Dari Patrol, Pemancar beberapa stasiun TV itu terlihat gagah menjulang. Ia terlihat begitu dekat. Namun semua itu menipu. Kami keluar masuk rumah penduduk, melewati hamparan sawah menghijau, menginjak ladang-ladang hingga menyusuri perkebunan teh yang masih berembun sebelum sampai di Kampung Nyampai. Kampung ini sebenarnya merupakan rumah singgah sementara bagi para pemetik teh. Lambat laun, kampung ini menjadi tempat tinggal permanen . Kampung Nyampai terlihat sepi seperti tak ada kehidupan pagi itu. Hanya gonggongan anjing yang meyakinkan kami bahwa ada kehidupan disini.

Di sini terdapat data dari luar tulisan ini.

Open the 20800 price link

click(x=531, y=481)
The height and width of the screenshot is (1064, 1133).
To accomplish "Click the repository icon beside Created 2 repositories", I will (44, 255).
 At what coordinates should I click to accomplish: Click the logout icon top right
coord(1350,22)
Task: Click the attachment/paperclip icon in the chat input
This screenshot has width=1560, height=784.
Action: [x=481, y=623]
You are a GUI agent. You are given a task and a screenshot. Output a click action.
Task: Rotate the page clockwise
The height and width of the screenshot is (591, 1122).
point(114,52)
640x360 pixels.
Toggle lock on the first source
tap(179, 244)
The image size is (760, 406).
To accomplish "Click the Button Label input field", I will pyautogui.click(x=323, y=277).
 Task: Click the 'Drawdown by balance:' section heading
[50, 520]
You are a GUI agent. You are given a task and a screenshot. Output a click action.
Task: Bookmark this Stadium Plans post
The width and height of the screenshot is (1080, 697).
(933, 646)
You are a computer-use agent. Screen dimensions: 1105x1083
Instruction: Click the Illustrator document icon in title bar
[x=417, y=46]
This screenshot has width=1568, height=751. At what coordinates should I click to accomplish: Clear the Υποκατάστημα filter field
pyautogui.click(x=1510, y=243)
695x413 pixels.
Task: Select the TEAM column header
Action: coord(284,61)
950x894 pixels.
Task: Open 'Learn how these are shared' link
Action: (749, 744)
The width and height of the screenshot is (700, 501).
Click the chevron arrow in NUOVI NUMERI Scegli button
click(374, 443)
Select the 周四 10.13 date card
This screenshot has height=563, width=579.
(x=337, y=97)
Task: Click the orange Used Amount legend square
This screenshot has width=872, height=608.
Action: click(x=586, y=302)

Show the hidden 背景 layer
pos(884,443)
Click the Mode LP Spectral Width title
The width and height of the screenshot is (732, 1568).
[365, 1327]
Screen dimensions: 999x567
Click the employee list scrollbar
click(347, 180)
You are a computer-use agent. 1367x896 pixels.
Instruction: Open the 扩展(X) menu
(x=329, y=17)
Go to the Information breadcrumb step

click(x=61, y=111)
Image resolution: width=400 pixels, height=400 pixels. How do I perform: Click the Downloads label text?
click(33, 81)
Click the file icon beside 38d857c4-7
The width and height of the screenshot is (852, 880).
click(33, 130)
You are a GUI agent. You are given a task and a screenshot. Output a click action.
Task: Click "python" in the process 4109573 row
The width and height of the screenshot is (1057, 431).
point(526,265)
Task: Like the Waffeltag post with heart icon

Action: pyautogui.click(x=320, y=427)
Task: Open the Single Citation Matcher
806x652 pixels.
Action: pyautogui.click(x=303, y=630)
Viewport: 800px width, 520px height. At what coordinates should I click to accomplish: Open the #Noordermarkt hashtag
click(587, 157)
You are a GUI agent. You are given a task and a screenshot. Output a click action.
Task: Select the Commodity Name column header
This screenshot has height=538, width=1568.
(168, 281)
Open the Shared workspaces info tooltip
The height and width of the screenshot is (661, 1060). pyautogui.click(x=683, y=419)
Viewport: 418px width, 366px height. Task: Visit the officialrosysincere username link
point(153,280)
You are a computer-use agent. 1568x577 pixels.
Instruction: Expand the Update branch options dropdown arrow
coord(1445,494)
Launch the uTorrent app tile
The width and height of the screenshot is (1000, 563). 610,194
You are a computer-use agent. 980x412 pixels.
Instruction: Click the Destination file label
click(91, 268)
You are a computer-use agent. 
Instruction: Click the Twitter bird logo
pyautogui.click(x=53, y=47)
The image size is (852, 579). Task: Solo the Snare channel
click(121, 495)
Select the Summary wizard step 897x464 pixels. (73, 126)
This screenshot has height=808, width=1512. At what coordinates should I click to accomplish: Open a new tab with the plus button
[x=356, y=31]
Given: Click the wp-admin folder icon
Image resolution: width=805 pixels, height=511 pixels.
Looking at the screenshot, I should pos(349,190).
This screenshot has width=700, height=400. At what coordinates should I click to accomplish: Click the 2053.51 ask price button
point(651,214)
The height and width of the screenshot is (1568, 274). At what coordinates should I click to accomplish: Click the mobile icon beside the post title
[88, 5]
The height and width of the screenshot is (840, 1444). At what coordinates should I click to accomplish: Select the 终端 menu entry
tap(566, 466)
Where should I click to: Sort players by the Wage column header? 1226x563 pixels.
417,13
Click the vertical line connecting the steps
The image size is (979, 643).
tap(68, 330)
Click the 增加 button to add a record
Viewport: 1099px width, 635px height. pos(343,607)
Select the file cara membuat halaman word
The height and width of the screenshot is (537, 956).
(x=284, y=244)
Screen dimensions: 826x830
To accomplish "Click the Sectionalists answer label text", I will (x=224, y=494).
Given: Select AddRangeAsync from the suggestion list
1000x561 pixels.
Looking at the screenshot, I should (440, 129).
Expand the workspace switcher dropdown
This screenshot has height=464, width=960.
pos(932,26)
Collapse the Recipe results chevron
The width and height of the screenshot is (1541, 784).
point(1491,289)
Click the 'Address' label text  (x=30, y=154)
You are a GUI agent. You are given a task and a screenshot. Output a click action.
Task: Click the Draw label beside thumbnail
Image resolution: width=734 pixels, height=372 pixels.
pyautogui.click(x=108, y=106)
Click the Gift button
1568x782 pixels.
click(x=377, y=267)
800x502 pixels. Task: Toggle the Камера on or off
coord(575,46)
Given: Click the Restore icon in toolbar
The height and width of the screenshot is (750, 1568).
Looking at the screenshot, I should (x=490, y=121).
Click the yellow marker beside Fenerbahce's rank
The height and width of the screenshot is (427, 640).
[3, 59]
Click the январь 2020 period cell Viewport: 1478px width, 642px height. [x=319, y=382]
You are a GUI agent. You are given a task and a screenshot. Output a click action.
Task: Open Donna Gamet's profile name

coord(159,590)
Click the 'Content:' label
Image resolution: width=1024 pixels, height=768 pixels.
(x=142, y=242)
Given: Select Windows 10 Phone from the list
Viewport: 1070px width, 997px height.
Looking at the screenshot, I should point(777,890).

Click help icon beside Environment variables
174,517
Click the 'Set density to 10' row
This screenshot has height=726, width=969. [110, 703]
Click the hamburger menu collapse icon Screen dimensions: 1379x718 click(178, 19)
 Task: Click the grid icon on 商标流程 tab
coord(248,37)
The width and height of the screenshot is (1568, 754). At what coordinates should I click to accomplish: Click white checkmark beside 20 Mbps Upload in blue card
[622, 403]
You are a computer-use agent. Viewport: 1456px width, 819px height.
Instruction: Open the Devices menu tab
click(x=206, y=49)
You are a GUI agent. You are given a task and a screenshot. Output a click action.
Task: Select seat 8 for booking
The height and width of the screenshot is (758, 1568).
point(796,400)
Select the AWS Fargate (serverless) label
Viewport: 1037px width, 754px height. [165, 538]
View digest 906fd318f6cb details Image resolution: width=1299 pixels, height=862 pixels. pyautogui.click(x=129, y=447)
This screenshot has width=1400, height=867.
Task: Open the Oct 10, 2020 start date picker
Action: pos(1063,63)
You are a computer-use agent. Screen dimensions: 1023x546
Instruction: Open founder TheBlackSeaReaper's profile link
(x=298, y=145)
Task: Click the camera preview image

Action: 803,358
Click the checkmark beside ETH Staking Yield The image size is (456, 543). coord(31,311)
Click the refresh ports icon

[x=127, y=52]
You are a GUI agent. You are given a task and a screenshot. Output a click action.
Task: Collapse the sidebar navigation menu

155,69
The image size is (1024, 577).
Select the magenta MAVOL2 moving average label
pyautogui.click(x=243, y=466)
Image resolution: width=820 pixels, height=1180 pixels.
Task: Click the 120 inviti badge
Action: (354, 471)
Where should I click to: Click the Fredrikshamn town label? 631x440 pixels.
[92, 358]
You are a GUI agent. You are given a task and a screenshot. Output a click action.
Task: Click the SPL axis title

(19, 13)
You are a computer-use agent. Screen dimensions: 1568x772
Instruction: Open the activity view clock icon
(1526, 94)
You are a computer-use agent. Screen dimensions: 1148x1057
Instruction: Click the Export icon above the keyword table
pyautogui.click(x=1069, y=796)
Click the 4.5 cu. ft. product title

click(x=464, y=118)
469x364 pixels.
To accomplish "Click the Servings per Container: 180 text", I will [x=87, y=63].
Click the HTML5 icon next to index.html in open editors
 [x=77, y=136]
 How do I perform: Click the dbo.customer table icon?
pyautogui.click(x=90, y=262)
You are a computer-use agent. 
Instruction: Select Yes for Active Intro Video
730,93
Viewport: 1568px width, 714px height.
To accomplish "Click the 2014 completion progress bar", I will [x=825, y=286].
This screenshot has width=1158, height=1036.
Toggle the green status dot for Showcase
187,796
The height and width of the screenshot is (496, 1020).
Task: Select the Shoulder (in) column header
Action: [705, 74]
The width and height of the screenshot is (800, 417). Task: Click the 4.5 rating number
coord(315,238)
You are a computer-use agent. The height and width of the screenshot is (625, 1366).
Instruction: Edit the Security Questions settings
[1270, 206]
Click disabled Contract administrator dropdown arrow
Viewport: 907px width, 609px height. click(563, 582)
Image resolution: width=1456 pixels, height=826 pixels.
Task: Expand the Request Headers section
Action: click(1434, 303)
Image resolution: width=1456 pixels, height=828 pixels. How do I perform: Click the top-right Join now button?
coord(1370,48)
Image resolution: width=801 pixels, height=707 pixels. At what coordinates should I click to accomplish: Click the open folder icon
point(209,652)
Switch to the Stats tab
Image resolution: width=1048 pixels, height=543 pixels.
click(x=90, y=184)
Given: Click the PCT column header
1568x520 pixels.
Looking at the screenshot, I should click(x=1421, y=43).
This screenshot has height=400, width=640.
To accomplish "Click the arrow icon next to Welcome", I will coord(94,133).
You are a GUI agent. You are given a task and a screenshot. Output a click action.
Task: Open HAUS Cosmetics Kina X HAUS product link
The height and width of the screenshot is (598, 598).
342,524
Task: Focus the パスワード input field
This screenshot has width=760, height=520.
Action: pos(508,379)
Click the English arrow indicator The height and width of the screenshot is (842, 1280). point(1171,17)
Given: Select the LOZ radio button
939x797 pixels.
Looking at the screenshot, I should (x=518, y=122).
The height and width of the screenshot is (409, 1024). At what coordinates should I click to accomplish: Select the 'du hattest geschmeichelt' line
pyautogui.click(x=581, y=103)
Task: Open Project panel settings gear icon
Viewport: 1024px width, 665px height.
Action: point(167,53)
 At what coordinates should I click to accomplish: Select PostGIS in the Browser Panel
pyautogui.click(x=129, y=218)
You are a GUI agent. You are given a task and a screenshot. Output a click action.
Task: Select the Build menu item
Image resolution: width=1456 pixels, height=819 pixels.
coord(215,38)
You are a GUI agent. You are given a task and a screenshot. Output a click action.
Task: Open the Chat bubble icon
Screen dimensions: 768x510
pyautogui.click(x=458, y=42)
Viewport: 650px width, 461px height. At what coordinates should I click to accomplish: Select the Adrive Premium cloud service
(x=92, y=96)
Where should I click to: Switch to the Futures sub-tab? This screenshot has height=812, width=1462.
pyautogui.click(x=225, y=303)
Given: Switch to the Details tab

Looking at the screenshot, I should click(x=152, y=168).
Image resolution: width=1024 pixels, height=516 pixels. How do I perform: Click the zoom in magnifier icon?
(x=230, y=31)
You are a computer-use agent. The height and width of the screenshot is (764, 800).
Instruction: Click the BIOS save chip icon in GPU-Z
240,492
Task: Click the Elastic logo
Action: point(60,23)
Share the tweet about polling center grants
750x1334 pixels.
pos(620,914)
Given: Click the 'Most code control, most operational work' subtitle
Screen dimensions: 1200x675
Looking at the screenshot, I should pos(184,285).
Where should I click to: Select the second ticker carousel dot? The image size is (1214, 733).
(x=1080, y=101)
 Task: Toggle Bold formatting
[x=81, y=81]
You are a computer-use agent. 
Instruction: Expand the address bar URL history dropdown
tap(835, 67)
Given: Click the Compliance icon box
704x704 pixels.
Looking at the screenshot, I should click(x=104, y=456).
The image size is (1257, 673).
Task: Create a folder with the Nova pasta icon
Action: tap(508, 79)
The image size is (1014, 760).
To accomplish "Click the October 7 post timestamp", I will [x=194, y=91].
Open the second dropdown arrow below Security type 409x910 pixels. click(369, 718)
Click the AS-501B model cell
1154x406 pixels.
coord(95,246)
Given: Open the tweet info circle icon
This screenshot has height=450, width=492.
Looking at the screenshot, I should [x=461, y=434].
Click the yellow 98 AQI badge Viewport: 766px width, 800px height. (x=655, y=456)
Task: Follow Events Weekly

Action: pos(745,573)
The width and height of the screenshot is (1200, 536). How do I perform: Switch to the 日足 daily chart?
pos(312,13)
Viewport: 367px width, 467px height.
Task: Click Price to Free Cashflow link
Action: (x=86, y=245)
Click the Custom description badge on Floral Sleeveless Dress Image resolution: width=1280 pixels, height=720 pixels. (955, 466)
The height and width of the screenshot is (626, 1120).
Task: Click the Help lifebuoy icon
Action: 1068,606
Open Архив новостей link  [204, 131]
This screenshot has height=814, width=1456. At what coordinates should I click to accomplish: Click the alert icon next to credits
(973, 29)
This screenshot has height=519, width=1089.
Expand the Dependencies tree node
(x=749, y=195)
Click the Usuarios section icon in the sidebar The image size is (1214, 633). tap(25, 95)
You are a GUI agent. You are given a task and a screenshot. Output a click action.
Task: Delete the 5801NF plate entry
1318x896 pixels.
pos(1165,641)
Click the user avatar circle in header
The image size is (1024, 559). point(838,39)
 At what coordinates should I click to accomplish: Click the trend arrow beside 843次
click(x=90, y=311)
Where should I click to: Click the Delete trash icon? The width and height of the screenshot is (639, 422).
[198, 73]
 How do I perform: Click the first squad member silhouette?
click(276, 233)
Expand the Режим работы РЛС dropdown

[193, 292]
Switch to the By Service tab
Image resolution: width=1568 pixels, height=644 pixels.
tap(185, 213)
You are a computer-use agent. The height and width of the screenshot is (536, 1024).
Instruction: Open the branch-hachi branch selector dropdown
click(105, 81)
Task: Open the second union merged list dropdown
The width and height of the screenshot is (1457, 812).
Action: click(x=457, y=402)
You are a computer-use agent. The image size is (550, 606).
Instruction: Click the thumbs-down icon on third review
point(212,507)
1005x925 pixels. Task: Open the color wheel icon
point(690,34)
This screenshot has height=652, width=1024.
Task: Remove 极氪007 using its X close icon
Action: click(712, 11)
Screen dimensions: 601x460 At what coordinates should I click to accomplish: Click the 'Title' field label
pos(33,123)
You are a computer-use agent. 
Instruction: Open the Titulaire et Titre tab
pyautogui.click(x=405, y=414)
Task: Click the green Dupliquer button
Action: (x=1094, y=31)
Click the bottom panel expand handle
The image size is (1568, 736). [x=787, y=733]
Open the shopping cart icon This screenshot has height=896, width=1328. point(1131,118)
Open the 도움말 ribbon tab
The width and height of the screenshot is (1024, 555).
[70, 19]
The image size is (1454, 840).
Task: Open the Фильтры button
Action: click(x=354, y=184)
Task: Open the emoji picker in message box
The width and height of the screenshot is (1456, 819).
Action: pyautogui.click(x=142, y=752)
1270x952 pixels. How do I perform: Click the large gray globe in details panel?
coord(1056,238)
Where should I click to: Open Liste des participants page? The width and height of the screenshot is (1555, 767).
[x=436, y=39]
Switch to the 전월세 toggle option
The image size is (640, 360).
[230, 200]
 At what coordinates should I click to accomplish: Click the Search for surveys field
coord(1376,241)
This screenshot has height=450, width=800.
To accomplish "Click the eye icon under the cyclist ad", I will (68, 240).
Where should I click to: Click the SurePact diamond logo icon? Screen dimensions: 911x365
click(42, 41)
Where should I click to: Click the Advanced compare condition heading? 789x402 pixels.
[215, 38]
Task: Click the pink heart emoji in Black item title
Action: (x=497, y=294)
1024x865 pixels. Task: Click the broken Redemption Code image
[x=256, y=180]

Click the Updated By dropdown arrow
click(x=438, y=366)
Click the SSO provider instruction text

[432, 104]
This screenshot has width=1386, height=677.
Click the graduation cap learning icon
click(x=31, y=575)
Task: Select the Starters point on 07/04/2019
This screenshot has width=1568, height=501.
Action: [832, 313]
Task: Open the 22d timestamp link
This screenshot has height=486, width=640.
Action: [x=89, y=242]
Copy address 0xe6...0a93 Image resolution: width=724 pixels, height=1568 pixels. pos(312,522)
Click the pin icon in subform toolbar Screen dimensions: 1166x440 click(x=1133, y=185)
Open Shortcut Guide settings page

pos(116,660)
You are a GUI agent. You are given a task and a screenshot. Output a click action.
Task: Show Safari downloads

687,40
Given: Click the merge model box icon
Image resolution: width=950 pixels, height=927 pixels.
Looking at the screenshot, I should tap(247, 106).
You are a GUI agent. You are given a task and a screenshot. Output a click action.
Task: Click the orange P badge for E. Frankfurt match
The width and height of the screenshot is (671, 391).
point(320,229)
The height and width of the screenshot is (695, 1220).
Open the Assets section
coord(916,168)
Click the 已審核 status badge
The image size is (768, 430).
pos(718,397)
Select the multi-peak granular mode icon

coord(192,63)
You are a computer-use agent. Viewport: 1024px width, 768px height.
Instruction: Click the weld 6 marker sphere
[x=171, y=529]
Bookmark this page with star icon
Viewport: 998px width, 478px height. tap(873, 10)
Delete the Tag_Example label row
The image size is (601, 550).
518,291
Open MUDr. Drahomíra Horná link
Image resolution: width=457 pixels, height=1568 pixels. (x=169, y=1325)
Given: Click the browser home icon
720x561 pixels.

Dari sebuah Musholla di Kampung Nyampai, aku memandang Pemancar yang berwarna merah menyala. Di belakangnya, Cikuray masih berselimut kabut. Perpaduan warna hijau pepohonan dan putihnya kabut seperti memanggil kami untuk segera mendaki. Kami melanjutkan perjalanan. Hembusan angin dingin di hamparan kebun teh mengiringi langkah kami. Jarak yang terlihat dekat jelas sangat menipu. Sepanjang awal perjalanan, aku mengutuki diri karena malas olahraga. Langkah kaki yang berat, nafas yang tidak teratur jelas menjadi indikasi betapa tubuhku sudah mulai manja.
Dengan peluh menetes deras, kami sampai di Pemancar setelah dua jam lebih berjalan. Segelas kopi panas menjadi pengusir dingin pegunungan. Pemancar akan menjadi awal perjalanan kami. Disini pula, kami harus mulai mengangkut air karena tidak akan ada lagi air setelah Pemancar.
Sekitar pukul 10.00 WIB kami mulai berjalan. Kami harus melewati tanjakan curam kebun teh sebelum masuk ke kawasan hutan Cikuray. Jalur pendakian terlihat cukup jelas meski di beberapa tempat pohon-pohon tumbang turut menghalangi jalan. Tak beberapa lama setelah memasuki kawasan hutan, kami bertemu dengan rombongan pendaki dari SMA 8 Jakarta.
Jujur saja, aku cukup senang menyaksikan antusiasme anak-anak SMA itu mendaki ke Cikuray. Menikmati dinginnya angin gunung jelas lebih baik daripada menghabiskan waktu bersama dinginya AC supermarket. Di beberapa tempat, kami sempat menyingkirkan pohon-pohon tumbang yang menghalangi jalan. Untung saja kawanku Hamdi selalu membawa golok.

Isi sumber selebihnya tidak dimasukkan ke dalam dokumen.